[Material for the task]

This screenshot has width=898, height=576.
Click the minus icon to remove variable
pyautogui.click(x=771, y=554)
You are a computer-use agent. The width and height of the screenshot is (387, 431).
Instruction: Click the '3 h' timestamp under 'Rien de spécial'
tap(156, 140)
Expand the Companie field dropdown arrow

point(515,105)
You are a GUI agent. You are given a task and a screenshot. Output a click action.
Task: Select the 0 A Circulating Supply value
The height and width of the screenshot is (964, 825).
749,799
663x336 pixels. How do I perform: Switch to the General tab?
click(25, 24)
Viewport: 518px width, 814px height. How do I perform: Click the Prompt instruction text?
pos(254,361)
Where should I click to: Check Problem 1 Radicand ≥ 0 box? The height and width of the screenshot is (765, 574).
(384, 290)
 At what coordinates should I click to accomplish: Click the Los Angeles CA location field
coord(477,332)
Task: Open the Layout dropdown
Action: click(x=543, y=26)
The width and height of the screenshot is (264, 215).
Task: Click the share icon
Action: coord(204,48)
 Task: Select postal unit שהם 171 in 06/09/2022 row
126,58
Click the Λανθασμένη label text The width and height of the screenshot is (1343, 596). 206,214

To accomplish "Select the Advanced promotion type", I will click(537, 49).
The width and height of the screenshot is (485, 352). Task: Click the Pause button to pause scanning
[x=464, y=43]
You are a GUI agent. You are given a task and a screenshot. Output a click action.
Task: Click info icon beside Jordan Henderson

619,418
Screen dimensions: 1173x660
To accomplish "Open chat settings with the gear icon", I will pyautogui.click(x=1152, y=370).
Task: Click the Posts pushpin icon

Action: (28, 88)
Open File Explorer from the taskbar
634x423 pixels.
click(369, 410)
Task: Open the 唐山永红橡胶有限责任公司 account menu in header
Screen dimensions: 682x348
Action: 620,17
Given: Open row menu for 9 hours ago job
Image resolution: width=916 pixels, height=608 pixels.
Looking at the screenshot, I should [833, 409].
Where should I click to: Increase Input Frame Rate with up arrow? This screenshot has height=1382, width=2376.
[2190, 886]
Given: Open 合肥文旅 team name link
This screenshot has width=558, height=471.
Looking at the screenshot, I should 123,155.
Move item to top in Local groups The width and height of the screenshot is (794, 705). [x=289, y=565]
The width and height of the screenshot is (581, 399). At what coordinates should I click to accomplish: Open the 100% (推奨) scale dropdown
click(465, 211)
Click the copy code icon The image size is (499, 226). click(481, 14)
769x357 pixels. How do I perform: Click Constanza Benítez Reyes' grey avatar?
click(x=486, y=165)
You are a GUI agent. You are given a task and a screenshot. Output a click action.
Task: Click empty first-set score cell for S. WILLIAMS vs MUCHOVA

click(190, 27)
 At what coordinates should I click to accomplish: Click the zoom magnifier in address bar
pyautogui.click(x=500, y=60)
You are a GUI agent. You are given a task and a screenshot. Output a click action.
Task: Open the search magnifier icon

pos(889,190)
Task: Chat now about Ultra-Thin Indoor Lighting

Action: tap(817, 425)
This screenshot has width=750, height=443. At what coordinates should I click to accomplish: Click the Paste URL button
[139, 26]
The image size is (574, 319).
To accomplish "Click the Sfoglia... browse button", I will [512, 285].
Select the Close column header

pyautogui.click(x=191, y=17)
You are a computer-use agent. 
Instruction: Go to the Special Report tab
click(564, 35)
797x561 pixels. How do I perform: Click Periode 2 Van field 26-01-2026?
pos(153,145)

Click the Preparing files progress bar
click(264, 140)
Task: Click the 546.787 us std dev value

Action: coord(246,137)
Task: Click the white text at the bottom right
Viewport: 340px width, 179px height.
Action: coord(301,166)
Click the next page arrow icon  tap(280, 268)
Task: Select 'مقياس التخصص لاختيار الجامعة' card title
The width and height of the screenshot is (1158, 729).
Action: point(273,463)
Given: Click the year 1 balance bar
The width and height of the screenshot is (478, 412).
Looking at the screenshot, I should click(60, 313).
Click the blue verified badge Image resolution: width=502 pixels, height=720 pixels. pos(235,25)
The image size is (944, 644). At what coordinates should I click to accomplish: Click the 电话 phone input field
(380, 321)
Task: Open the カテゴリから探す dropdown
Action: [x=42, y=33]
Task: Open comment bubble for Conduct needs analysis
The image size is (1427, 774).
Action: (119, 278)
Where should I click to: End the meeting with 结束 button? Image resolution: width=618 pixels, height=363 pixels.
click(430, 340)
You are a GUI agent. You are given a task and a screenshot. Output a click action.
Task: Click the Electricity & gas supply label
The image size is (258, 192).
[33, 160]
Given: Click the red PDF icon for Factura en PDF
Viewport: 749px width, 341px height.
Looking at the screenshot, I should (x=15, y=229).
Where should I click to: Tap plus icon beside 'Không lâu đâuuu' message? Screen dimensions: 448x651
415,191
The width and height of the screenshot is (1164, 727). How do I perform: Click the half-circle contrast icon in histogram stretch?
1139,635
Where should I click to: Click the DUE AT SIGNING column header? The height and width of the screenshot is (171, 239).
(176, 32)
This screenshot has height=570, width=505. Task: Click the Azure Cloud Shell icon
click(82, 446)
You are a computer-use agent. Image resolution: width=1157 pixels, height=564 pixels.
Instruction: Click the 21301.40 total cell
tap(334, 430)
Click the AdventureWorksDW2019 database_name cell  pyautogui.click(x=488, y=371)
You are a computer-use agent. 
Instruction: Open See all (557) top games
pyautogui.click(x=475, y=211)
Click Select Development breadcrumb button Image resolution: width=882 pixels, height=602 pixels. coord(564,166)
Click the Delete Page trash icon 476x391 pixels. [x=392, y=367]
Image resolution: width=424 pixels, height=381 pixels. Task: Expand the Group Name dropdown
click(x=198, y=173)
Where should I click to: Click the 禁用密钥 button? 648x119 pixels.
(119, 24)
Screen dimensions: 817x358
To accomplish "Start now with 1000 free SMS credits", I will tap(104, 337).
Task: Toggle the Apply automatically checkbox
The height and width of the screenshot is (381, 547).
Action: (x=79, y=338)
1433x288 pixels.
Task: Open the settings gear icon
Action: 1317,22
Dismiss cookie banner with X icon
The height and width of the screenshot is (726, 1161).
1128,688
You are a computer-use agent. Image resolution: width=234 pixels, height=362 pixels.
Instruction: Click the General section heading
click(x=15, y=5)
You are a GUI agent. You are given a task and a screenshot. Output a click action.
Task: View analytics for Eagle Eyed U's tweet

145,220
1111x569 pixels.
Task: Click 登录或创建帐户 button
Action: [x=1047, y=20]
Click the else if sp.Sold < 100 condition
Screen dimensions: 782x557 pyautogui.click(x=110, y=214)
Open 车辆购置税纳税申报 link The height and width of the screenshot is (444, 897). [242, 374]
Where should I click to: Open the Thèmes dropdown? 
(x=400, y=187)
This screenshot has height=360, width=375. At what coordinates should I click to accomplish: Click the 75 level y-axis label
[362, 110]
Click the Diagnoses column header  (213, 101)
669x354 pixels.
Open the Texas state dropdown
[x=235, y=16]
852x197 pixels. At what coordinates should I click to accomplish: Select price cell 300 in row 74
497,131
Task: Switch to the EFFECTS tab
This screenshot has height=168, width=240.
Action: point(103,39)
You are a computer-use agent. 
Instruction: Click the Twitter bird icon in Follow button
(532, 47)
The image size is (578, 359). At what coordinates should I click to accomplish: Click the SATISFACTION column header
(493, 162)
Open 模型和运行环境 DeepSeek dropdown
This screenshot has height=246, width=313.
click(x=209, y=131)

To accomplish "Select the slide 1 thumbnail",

[/Material for the task]

* Task statement: Where the string "link" occurs in a line of the listing above, count that line, then report the total and nothing else.

* Problem solution: 2